PARIS, [DECRYPTAGE/information] - Depuis " l'horrible tragédie " du 11 septembre, le pape ne cesse d'inviter les catholiques à prier pour la paix. Le 30 septembre, Jean Paul II a demandé de prier Marie tous les jours pendant le mois d'octobre, mois du rosaire, afin que " le monde soit préservé du fléau inique du terrorisme ".

Il semble bien que pour le Saint-Père, nous soyons à la veille d'une crise majeure, menace qui justifie la mobilisation de toute l'Église. Tous les hommes de bonne volonté ont pour " devoir de bâtir un avenir de paix pour la famille humaine ", n'oubliant pas que " la paix n'est pas séparée de la justice " et qu'elle doit " toujours être alimentée par la clémence et l'amour ". Les catholiques eux, doivent être " au premier rang dans la recherche de la justice, dans le rejet de la violence et dans la recherche de la paix " afin que " la haine et la mort n'aient jamais le dernier mot ".

Dans toutes ses interventions depuis le 11 septembre, le pape insiste pour qu'on évite d'incriminer le monde musulman auquel il a réaffirmé son grand respect. " Juifs, chrétiens et musulmans [qui] adorent un seul Dieu " ont " une vocation à l'unité et à la paix ". " La paix ne peut être construite que sur les fondations solides du respect mutuel, de la justice dans les relations entre communautés et de la magnanimité de la part des forts ", a ainsi proclamé Jean Paul II en arrivant à Erevan, capitale de l'Arménie.

Le dimanche précédent, au Kazakhstan, il avait appelé chrétiens et musulmans à ne pas laisser la crise liée aux attentats commis aux États-Unis semer la division entre eux. " Nous ne devons pas laisser les événements qui se sont produits nous diviser davantage. La religion ne doit jamais être utilisée pour attiser des conflits ".

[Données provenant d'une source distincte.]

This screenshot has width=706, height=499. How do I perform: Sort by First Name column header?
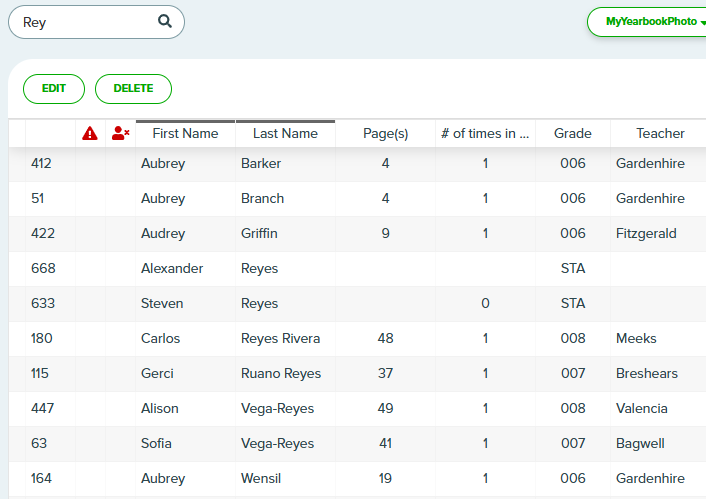tap(185, 133)
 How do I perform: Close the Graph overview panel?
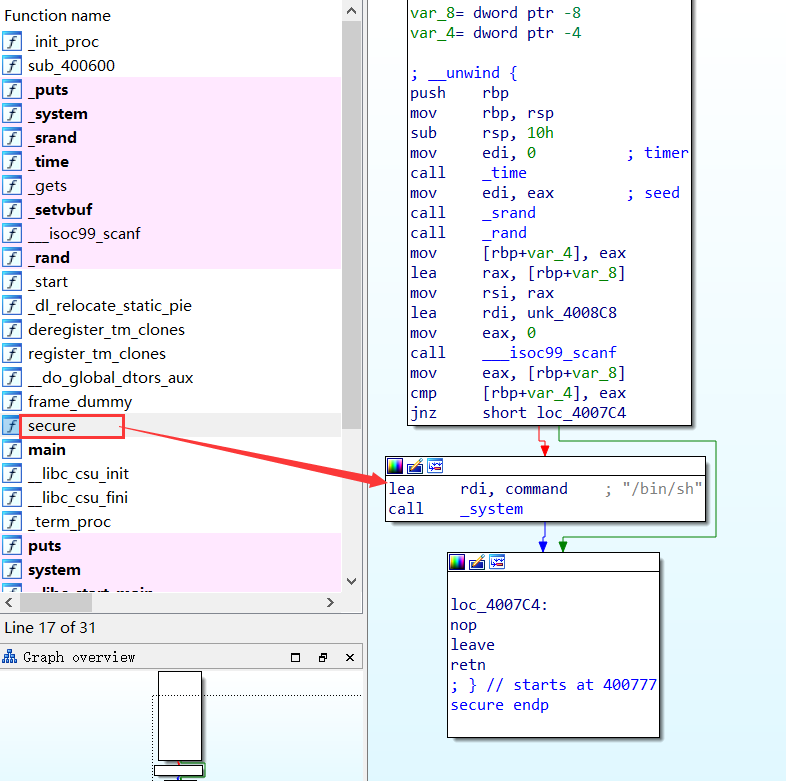[350, 657]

Mais la prière n'exclut pas le service actif du bien commun, national et international. Jamais le pape n'avait été aussi clair sur la défense du droit des nations, rappelant s'il en était besoin la nécessité de fonder la paix internationale sur le respect des différences, et que la meilleure protection des responsabilités collectives n'avait pas trouvé meilleure garantie que la souveraineté politique : " Je suis convaincu, et l'Église l'est aussi, que chaque nation a le droit d'être souveraine. Cette souveraineté nationale est également la pleine expression de ce qu'une nation est en tant que sujet politique. Je souhaite à tous que cette souveraineté soit durable, fructueuse, toujours plus pleine, et inclue tous les domaines de la vie nationale : économique, politique, culturel. Cela est très important. "

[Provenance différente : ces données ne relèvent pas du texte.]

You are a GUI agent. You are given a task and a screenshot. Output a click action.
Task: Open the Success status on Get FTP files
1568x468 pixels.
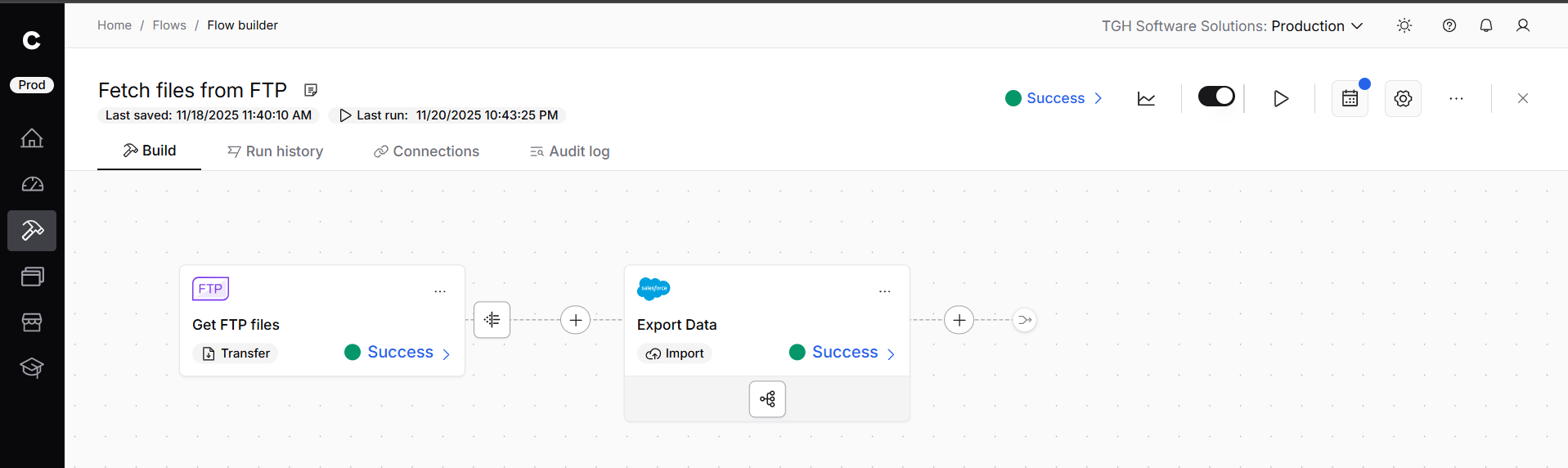(398, 353)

Le discours officiel de l'Église sur la crise internationale a été relayé par un certain nombre de cardinaux qui ont tous pris soin de montrer que la recherche de la paix ne signifie pas pacifisme. Au cours de la dernière visite pastorale du souverain pontife, le cardinal allemand Walter Kasper, président du conseil pontifical pour l'Unité des chrétiens, avait déclaré qu'il fallait éviter un " bain de sang en Afghanistan ", mais qu'en même temps il fallait " stopper " les terroristes. " Il faut faire quelque chose contre les terroristes, sinon nous deviendrons tous des otages ", avait commenté le haut prélat qui accompagnait le pape, lors d'une conversation avec des journalistes.

De son côté, l'archevêque italien Leonardo Sandri, l'un des plus proches collaborateurs du pape après le cardinal secrétaire d'État Angelo Sodano resté à Rome à cause de la crise, avait souligné que " le terrorisme est un danger pour le monde, non seulement pour les États-Unis ".

Alors que le monde apprenait le début des bombardements en Afghanistan, à la date étonnante du jour anniversaire de la bataille de Lépante, " l'Osservatore romano " a pris acte avec regret qu'aucune solution diplomatique n'aie pu aboutir pour obtenir la reddition ou tout au moins " la remise à la justice internationale des responsables des attaques terroristes du 11 septembre contre New York et Washington. " Le quotidien du Saint-Siège, qui évoque les attentats comme " des attaques terrifiantes, c'est un devoir de le rappeler, qui ont provoqué la mort de plus de six mille civils désarmés ", note par ailleurs que l'opération alliée " est moins que jamais une guerre contre l'islam qui est, le président Bush l'a reconnu, une religion de paix. Ce n'est pas un hasard si, alors qu'elles bombardent les bases terroristes, les forces anglo-américaines effectuent des parachutages de vivres pour la population ".

Depuis le 1er octobre, et comme chaque année depuis les apparitions de Fatima, les carmels du monde entier disent un rosaire chaque jour pour la paix. Le pape invite toutes les familles à s'y associer, " si possible ".